Data in this exercise:

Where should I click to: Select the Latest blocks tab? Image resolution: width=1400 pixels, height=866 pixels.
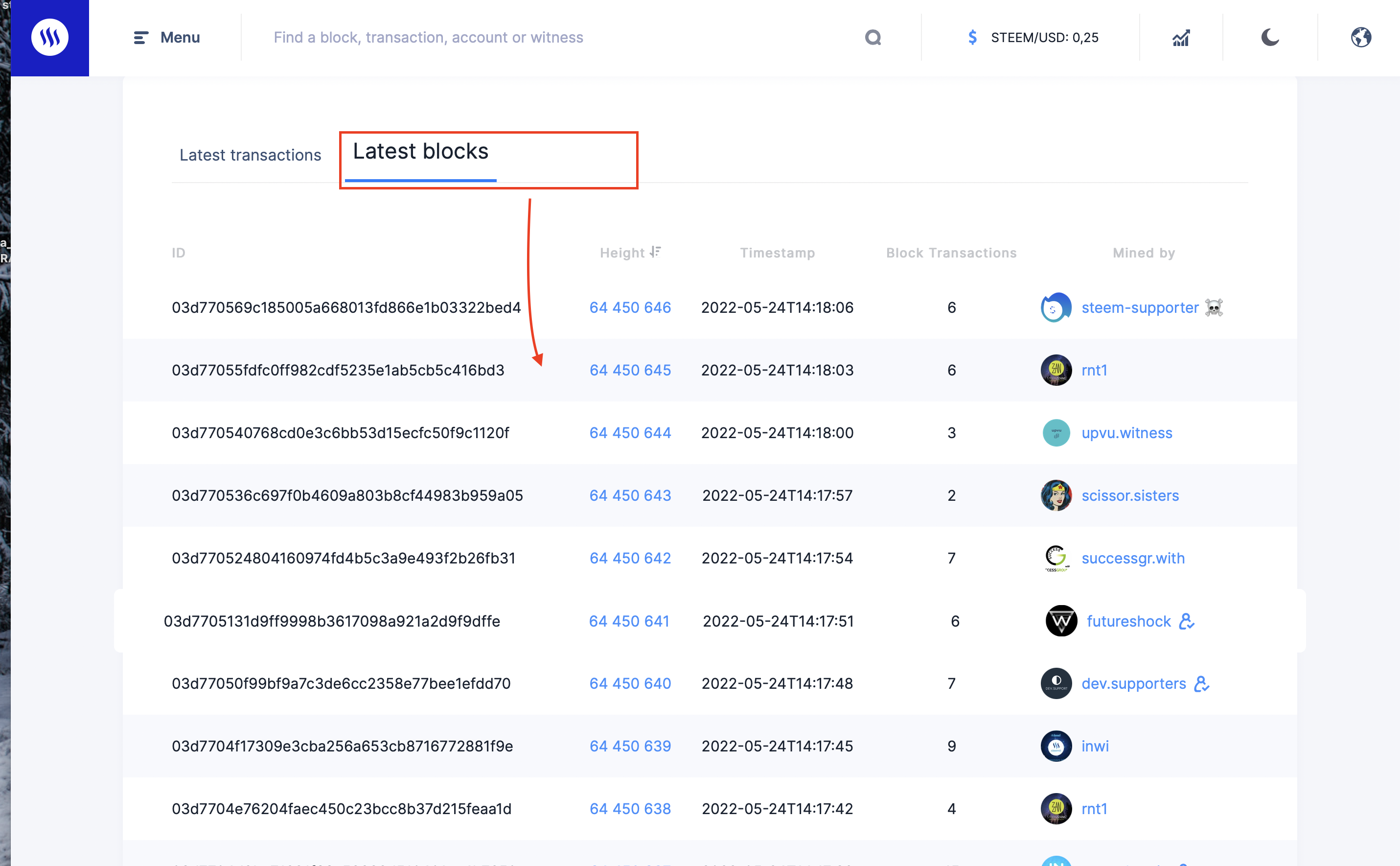tap(421, 152)
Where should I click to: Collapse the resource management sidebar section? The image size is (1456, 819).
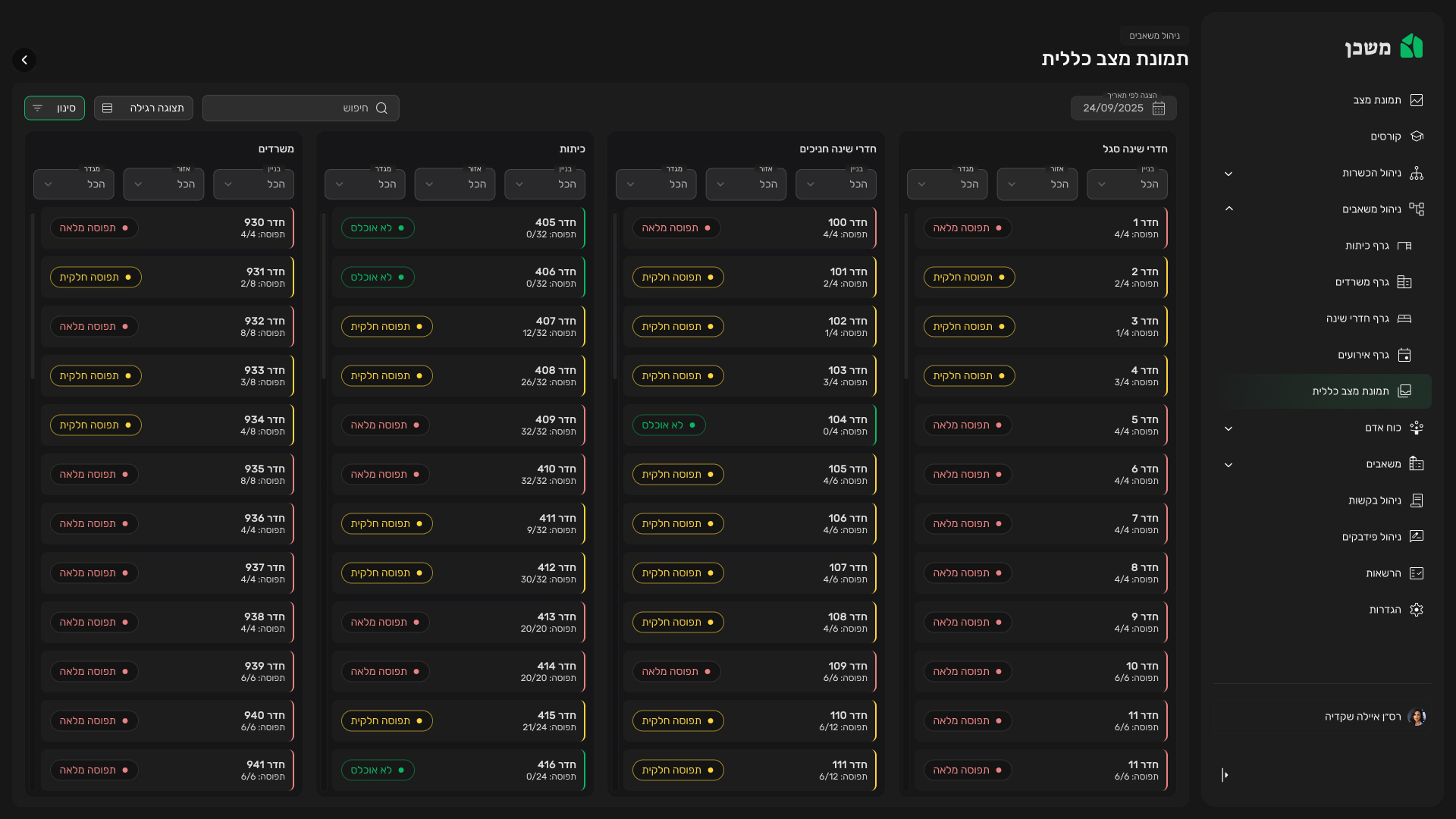(x=1228, y=209)
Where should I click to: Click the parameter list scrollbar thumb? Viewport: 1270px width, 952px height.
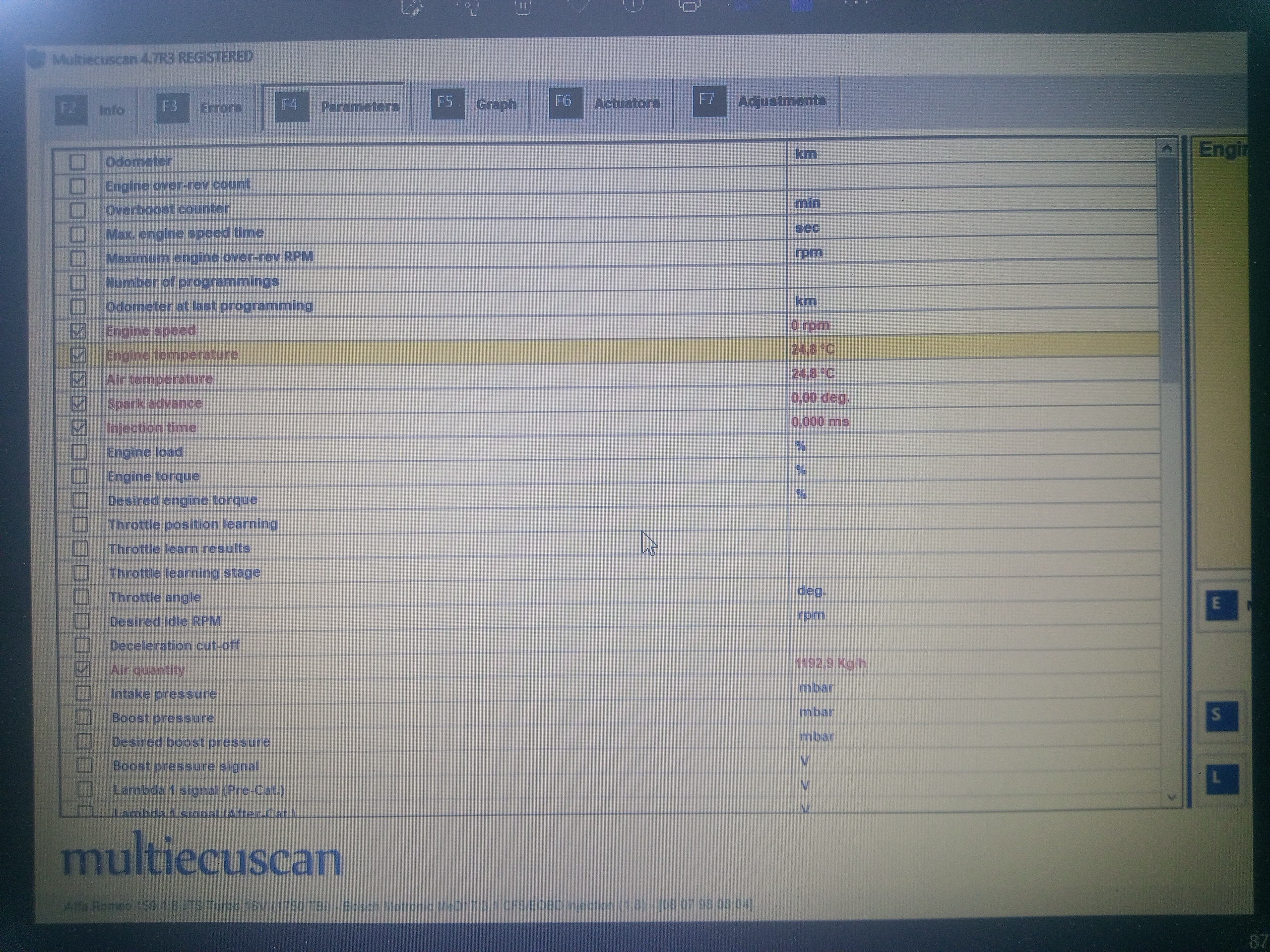1168,270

Your assignment:
Beginning with the line that includes "Where should I click to: Click" and ending with the last line of the material, reproduce those lines exactly and nothing else, with no pictures.

Exercise answer:
Where should I click to: Click the parameter list scrollbar thumb? Viewport: 1270px width, 952px height.
1168,270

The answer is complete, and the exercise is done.